▶ **Instructions**:
1. Condense the paragraph in the passage on New York suffrage legislation that begins "The New York State Suffrage Association includes" into a shorter version or a list, keeping its main facts.
2. According to the passage on New York suffrage legislation, in what year did the effort to secure police matrons for New York City succeed?
3. Go on with the passage on New York suffrage legislation, starting after its last sentence, which is about professions and businesses being open to women.

▶ **Extract to read**:
● ● ● ●

The New York State Suffrage Association includes in its report of the doings at the Constitutional Convention a report of its legislative work for the twenty-two years of its existence. Of the many petitions presented during those years, but three relate to anything but Suffrage in some form, and these did not originate with the New York Suffrage Association. One of these three related to the bill to secure police matrons in New York City. Work was begun in 1882 and ended in success in 1891, there being strong opposition to it. The act to provide woman physicians for prisons, and one making mother and father joint guardians of children, passed in 1888 and 1892. Three of the Suffrage bills refer to school matters, one of which was successful and two were lost. Five relate to municipal suffrage, all of which were defeated. The remaining sixteen bills were all for full suffrage, were all urged by many speakers, and were all defeated. I give, in closing, Mr. Francis M. Scott's summary of the laws of New York State that relate especially to women and are in force to-day. Much special legislation urged by Suffrage petitions has not been enacted at all, and much has been passed in a different form. Suffragists say that the change of laws constitutes no reason for opposing suffrage, but to my mind it constitutes a most excellent one. What has been done by petition proves the power to do more by the same means, and the fact that much of the best legislation has been against the demand of the Suffragists or in precedence of it, proves that the rights of women are in hands that are capable of meeting fresh interests as they arise.

Every profession and business is open to women to exactly the same extent as to men, and already women have found a place in law, medicine, architecture, journalism, and other professions.

● ● ● ●

▶ **Data supplied**:
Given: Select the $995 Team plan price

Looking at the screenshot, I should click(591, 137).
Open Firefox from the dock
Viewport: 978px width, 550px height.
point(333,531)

● ● ● ●

▶ **Answers to the tasks**:
1.
- The New York State Suffrage Association's report covers its legislative work over its twenty-two years.
- Only three of its petitions concerned anything other than suffrage, and none of the three originated with the Association:
  - Police matrons for New York City: work began in 1882 and succeeded in 1891 despite strong opposition.
  - Woman physicians for prisons and joint guardianship of children by mother and father: these passed in 1888 and 1892.
- Of the suffrage bills:
  - Three concerned school matters. One succeeded and two failed.
  - Five concerned municipal suffrage, and all were defeated.
  - Sixteen sought full suffrage. All were urged by many speakers, and all were defeated.
- The writer closes with Mr. Francis M. Scott's summary of current New York laws relating especially to women.
- Much legislation sought by suffrage petitions was never enacted, and much passed in a different form.
- The writer argues, against the suffragists, that these changes in the law are a strong reason to oppose suffrage. What petitions have achieved shows they can achieve more. Much of the best legislation came against the suffragists' demands or ahead of them, which shows that women's rights are in capable hands.

2. 1891.

3.
Single women always could engage in commercial and mercantile pursuits without hindrance or restriction.

Notwithstanding her marriage, a woman now holds and enjoys her separate property, however acquired, freed from any interference or control on the part of her husband, and from all liability for his debts.

She may sell, assign, and transfer her real and personal property, and carry on any trade or business and perform any labor and services on her own sole and separate account, and her earnings are her own sole and separate property.

She may sue and be sued, as if she were unmarried, and may maintain an action in her own name for injury to her person or character (including actions for slander or libel), and the proceeds of any such action are her sole and separate property.

She may contract to the same extent, with like effect in the same form as if she were unmarried, and she and her separate estate are liable thereon.

A widow is endowed of the third part of all the real estate whereof her husband is seized of an estate of inheritance at any time during the marriage. This interest, termed during the lifetime of her husband inchoate, attaches at the instant of marriage to all real estate the husband then owns, and after marriage to all real estate he acquires. Having once attached, it cannot be divested by any act of the husband, or any of his creditors. The wife alone can release it, and she forfeits it only in case of a divorce dissolving the marriage for her misconduct.

The husband cannot either sell or devise his real estate, except subject to this dower right of his wife. The husband's estate by courtesy in his wife's real estate is by no means so broad or so well secured as is the wife's right of dower. It does not attach at all until the birth of a living child, and the wife may absolutely defeat it at any time without any consent on the part of her husband, either by conveying her real estate during her lifetime, or by devising it by her will. It is no longer necessary for the husband to join with the wife in conveying her property.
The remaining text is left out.